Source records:

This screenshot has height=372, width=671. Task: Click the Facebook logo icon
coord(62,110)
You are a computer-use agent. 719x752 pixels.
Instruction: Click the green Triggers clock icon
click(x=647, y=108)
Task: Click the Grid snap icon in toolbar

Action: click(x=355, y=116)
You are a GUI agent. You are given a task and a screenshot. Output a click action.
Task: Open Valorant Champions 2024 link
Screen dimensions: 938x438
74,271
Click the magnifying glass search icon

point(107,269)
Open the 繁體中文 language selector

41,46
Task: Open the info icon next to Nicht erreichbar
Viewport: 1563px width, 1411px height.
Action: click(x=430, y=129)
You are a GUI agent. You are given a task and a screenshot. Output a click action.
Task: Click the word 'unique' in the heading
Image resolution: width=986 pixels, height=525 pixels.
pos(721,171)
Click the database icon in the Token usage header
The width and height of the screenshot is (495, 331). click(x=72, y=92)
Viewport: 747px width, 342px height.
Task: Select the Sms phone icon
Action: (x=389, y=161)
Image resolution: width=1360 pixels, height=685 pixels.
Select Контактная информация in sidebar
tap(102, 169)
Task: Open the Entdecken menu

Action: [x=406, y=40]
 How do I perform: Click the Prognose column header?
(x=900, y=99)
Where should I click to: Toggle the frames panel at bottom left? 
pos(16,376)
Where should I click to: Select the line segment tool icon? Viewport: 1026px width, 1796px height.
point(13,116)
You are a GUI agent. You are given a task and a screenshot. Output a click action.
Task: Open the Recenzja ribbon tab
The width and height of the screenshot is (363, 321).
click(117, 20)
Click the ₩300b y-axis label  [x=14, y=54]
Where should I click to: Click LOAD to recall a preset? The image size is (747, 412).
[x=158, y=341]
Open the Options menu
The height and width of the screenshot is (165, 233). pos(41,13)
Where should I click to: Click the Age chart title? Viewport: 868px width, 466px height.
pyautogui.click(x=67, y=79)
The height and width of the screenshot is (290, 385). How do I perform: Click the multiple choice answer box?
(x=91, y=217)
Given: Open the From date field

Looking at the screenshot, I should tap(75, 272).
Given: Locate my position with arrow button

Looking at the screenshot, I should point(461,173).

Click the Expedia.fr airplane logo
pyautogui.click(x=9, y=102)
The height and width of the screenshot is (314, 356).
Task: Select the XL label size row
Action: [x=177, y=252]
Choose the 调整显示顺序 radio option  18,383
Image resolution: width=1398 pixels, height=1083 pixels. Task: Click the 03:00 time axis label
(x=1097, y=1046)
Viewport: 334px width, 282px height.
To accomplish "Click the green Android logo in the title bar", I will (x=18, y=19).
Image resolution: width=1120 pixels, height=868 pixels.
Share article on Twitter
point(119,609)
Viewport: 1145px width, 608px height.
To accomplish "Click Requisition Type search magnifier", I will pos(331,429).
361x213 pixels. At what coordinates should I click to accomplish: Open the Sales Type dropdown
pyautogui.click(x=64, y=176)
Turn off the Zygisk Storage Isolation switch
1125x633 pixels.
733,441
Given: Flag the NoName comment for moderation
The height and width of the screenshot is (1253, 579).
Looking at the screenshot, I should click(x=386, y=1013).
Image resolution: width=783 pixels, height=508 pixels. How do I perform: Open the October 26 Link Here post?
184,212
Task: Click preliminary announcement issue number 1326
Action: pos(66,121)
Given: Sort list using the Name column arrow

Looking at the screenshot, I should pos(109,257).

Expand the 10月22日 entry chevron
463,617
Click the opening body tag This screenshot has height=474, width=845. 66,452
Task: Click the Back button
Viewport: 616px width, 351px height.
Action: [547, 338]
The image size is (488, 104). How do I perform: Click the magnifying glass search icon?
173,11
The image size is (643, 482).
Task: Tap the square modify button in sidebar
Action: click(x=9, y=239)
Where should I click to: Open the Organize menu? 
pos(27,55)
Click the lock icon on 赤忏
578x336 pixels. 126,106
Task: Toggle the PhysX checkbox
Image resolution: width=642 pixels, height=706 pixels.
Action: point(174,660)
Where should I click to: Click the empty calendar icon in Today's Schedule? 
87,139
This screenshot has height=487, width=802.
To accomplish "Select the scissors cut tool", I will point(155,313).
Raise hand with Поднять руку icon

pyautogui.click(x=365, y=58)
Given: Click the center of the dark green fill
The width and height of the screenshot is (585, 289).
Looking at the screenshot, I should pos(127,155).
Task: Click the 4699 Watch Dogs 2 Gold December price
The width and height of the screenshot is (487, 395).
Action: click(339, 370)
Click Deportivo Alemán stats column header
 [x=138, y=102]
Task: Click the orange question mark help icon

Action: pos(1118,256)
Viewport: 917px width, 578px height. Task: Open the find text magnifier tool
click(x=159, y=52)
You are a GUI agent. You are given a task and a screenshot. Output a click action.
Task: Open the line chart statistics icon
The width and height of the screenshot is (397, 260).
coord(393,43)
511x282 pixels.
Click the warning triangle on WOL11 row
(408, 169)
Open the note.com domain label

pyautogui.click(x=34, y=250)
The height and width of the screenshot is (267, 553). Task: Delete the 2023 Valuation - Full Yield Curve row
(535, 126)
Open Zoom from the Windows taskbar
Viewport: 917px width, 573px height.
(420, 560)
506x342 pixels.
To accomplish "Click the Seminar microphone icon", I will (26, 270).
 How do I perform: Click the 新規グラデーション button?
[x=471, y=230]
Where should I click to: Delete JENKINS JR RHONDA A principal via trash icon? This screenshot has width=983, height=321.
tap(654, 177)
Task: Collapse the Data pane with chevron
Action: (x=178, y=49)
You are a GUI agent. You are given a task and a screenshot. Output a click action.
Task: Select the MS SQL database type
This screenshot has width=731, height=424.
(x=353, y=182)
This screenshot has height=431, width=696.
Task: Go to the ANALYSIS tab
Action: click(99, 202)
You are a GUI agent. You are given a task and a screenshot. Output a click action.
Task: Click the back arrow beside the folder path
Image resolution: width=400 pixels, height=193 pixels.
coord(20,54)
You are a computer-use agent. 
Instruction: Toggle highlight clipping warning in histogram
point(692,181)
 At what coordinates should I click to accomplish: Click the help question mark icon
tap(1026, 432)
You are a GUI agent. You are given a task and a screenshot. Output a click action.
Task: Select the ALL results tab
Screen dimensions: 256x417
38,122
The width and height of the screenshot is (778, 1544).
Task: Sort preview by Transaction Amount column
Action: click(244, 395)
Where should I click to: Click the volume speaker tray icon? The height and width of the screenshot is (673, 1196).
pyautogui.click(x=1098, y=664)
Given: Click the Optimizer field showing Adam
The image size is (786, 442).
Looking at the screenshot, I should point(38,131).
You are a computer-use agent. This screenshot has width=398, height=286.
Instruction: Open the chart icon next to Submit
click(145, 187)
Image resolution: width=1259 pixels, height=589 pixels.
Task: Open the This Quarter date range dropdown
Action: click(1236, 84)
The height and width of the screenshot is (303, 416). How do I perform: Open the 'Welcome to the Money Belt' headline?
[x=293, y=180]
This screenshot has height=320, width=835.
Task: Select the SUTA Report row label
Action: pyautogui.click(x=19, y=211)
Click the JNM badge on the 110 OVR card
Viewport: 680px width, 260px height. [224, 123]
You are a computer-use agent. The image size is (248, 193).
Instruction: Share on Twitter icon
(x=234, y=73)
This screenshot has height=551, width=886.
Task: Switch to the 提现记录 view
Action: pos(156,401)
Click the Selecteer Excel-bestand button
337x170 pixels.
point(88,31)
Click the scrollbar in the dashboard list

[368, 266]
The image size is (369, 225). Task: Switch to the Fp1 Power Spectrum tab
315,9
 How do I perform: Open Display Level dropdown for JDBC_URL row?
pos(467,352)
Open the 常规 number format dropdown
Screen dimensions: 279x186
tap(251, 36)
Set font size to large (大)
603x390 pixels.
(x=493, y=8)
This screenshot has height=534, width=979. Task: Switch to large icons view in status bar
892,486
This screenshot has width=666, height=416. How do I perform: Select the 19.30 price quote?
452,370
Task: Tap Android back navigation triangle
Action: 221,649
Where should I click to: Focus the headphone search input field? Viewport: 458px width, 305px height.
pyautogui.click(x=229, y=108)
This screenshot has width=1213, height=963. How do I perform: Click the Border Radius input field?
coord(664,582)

**WHAT THIS TASK INVOLVES:** What is needed is an exact copy of the entries above, from the first line through the line holding "Task: Click the word 'unique' in the heading", with both of those lines kept; please give nothing else.

**RESPONSE BOX:**
This screenshot has height=372, width=671. Task: Click the Facebook logo icon
coord(62,110)
You are a computer-use agent. 719x752 pixels.
Instruction: Click the green Triggers clock icon
click(x=647, y=108)
Task: Click the Grid snap icon in toolbar

Action: click(x=355, y=116)
You are a GUI agent. You are given a task and a screenshot. Output a click action.
Task: Open Valorant Champions 2024 link
Screen dimensions: 938x438
74,271
Click the magnifying glass search icon

point(107,269)
Open the 繁體中文 language selector

41,46
Task: Open the info icon next to Nicht erreichbar
Viewport: 1563px width, 1411px height.
Action: click(x=430, y=129)
You are a GUI agent. You are given a task and a screenshot. Output a click action.
Task: Click the word 'unique' in the heading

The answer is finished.